Friday 16 August 2013

How to Read the Air

Title: How to Read the Air
Author: Dinaw Mengestu
Pages: 325 (paperback)
Published: January 1st 2012
Published by: Vintage Books

Following the death of his father Yosef, Jonas Woldemariam feels compelled to make sense of the volatile generational and cultural ties that have forged him. Leaving behind his marriage and job in New York, he sets out to retrace his mother and father's honeymoon as young Ethiopian immigrants and weave together a family history that will take him from the war-torn country of his parents' youth to a brighter vision of his life in America today. In so doing, he crafts a story- real or invented-that holds the possibility of reconciliation and redemption.





Jonas Woldmariam is a first generation African immigrant. His father arrived in the USA after much arduous journeying (though we're never explicitly, clearly or definitively told how) and his mother arrived some three years later. They'd been married four years, and spent the majority of that time apart. Jonas tries to imagine what those first months must have been like for them based on what he's been told, mostly by his mother, but he takes quite a lot of liberty imagining what they both might have been thinking. Intertwined with the story of their 'honeymoon' is bits of pieces of Jonas growing up, his life with his soon-to-be-ex-wife Angela, and some parts of him retracing the footsteps of his parents as they set out on their ill-fated honeymoon.

This was a present, and is not a book I would have bought myself. And it wasn't a bad book per se, just not my kind of thing at all. It was readable, but I didn't find myself caring for the characters. In fact I actively disliked Jonas' parents, for all that both of them have been through. Yes, some of what they do is more than likely made up by Jonas and how he feels about both of them, but they are both malicious people in their own way.

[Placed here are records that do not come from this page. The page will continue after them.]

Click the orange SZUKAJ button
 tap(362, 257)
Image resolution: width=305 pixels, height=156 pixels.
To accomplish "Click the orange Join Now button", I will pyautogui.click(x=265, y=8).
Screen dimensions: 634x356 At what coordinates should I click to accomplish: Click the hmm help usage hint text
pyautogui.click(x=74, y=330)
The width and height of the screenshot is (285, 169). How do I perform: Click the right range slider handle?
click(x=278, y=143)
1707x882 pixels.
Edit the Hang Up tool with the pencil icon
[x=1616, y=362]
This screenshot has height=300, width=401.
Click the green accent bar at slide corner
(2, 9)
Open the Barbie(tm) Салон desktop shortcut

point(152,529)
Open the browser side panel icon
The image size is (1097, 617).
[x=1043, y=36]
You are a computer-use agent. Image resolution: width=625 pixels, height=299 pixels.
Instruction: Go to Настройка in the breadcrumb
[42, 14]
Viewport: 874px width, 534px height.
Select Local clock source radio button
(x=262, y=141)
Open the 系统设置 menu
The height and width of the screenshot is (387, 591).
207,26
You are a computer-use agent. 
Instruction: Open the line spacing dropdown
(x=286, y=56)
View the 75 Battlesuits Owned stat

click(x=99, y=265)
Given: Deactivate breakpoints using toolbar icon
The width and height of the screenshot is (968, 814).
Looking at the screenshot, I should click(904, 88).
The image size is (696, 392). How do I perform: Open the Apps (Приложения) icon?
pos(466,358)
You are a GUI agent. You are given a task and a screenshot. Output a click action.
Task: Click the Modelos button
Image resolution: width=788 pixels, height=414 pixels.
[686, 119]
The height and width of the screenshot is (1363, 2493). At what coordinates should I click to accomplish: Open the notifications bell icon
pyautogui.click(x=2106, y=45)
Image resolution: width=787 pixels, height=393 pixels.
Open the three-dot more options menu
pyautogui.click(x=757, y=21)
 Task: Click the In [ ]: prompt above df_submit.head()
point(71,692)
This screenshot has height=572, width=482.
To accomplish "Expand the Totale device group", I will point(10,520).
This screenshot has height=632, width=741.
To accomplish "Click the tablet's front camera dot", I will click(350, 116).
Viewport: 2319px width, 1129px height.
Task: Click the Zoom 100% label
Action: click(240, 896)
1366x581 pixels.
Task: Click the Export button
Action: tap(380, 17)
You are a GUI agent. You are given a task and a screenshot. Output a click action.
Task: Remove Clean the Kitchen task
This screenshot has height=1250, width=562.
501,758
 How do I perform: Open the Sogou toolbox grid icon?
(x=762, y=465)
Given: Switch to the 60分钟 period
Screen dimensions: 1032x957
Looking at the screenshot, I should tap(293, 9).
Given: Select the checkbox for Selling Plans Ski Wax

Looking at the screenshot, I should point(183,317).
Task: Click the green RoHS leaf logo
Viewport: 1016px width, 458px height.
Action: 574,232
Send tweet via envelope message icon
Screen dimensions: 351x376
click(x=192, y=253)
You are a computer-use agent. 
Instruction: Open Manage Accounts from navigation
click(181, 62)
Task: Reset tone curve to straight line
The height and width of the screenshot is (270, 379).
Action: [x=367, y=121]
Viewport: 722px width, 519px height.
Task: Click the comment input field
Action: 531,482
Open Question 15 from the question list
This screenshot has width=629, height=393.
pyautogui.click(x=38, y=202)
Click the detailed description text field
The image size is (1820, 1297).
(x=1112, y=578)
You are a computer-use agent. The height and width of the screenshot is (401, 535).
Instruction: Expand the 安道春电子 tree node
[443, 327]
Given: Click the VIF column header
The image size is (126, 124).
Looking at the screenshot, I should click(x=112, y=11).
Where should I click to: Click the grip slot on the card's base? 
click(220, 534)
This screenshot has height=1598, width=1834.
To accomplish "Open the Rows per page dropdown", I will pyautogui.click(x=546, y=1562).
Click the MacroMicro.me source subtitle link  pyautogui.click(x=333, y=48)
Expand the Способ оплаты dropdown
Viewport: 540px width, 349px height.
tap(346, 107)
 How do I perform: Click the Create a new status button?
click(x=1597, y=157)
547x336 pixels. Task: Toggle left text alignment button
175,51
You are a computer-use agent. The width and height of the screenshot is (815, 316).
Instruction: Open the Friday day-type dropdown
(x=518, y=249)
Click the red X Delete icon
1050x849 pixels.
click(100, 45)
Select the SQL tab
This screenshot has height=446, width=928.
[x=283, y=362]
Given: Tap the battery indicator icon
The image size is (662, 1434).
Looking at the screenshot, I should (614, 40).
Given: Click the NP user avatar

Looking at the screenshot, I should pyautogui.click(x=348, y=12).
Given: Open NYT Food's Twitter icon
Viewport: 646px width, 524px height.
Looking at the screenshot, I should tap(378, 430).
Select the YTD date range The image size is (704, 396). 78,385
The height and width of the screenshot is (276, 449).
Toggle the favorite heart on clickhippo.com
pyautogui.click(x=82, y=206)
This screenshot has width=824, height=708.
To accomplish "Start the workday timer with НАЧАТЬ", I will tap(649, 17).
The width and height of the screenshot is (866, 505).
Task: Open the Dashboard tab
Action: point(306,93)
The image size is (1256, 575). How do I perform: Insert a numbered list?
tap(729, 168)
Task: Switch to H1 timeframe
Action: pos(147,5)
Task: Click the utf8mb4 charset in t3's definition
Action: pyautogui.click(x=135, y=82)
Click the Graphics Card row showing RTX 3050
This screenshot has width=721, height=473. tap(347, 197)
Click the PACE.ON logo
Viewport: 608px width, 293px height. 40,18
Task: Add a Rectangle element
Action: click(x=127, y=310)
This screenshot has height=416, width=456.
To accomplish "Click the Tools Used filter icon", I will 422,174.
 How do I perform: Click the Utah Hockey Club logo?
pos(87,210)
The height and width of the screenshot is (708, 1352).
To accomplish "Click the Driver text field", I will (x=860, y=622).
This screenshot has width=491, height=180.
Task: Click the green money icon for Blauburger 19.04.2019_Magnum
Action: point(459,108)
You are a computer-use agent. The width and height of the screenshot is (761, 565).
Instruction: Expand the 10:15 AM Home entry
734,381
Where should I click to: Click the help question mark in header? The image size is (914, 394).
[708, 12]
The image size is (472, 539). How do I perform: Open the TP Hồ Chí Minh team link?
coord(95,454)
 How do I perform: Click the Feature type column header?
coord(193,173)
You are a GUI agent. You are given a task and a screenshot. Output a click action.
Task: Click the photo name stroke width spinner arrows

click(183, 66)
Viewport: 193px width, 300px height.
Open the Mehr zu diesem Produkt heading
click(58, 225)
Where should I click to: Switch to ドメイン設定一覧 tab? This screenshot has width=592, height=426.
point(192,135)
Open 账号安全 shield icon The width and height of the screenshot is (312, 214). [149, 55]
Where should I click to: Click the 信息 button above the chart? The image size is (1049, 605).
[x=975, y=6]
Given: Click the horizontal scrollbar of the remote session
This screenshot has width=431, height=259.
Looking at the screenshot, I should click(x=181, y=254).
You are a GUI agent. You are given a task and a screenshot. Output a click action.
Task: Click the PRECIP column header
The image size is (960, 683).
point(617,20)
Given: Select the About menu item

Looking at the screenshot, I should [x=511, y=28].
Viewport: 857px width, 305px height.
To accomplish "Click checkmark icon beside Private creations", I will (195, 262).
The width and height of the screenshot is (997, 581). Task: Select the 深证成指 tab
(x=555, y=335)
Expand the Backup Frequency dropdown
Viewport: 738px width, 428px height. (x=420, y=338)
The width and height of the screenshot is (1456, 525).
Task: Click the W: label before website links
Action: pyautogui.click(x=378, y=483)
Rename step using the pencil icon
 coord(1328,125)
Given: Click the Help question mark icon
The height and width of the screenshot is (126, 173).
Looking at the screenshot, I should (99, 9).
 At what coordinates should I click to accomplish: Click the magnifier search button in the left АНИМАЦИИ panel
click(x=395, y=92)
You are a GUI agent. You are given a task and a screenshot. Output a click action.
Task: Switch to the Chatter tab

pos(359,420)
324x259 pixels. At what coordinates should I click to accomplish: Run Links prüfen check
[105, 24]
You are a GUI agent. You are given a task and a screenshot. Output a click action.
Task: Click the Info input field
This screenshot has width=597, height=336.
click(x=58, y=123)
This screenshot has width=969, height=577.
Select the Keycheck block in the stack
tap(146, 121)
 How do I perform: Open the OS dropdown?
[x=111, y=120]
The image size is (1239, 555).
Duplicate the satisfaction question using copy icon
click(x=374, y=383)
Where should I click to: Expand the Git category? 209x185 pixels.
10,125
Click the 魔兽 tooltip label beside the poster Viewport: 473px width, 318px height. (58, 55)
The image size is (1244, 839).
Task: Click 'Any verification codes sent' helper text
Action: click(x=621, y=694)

Jonas, as a complete counterpart, doesn't seem to have a malicious bone in his body. He's a very nice guy. But that's all he is - nice. He's not particularly compelling as a character, and he seems to spend most of his time doing exactly what is expected of him, or just lying to people to make it look like he is. How does he manage to not be malicious and lie? I'm not sure, but both are true in my mind. He lies to create the image that he is living 'the American dream', not setting out to hurt people even if that may be the way things work out.

When it come to the storyline, I was expecting there to be be more to his parents' American history than there was and was kinda let down by the lack in that storyline. And although I did quite like the recent-past history of Jonas and Angela, from the blurb I was expecting it to be more about him following in their footsteps and seeing them adjusting to American life or whatever with maybe references back to the life he has left behind. Instead it was more the other way around.

Maybe I should have gone into this book with more of an open mind. Maybe I would have enjoyed it more if I hadn't been expecting not to. But it was what I expected in that regard, and at the same time not at all what I expected in terms of the storyline.